_DATASET_.
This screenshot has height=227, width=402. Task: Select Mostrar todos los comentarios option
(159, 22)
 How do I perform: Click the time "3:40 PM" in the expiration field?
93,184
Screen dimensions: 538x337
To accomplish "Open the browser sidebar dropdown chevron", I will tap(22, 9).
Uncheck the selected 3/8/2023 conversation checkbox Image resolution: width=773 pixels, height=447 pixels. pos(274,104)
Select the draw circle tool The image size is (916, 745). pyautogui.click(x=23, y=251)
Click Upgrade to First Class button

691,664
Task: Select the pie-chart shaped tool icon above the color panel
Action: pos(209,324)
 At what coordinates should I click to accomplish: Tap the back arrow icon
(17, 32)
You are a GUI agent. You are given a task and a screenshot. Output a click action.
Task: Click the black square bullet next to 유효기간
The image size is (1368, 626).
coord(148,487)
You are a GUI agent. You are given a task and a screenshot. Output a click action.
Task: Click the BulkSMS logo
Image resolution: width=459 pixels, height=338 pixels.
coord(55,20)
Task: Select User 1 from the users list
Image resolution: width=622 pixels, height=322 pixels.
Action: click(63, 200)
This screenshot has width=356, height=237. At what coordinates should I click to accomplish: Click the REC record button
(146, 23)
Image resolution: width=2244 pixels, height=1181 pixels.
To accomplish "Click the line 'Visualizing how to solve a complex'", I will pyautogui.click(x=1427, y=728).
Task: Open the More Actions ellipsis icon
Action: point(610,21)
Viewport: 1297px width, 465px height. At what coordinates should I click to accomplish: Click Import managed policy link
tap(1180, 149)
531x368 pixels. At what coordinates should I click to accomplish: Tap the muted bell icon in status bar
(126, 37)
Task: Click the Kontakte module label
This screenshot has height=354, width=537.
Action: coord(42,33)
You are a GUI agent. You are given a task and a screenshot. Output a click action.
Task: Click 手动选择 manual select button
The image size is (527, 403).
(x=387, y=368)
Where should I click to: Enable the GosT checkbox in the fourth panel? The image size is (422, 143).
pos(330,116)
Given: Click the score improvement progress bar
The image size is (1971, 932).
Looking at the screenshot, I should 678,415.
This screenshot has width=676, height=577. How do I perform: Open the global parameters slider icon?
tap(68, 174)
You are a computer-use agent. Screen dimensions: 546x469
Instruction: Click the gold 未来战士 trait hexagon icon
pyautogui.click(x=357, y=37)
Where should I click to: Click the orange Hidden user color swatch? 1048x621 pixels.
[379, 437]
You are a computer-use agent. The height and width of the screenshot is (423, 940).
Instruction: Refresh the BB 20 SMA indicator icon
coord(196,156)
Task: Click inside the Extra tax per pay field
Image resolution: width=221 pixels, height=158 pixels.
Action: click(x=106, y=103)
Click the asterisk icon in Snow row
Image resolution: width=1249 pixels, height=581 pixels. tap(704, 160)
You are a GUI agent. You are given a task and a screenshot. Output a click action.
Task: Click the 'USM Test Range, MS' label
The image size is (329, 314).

_YOUR INSTRUCTIONS_. Within the material above, find every line containing the word "computer" and copy it.

_EXERCISE OUTPUT_.
You are a computer-use agent. Screen dimensions: 546x469
You are a computer-use agent. The height and width of the screenshot is (423, 940).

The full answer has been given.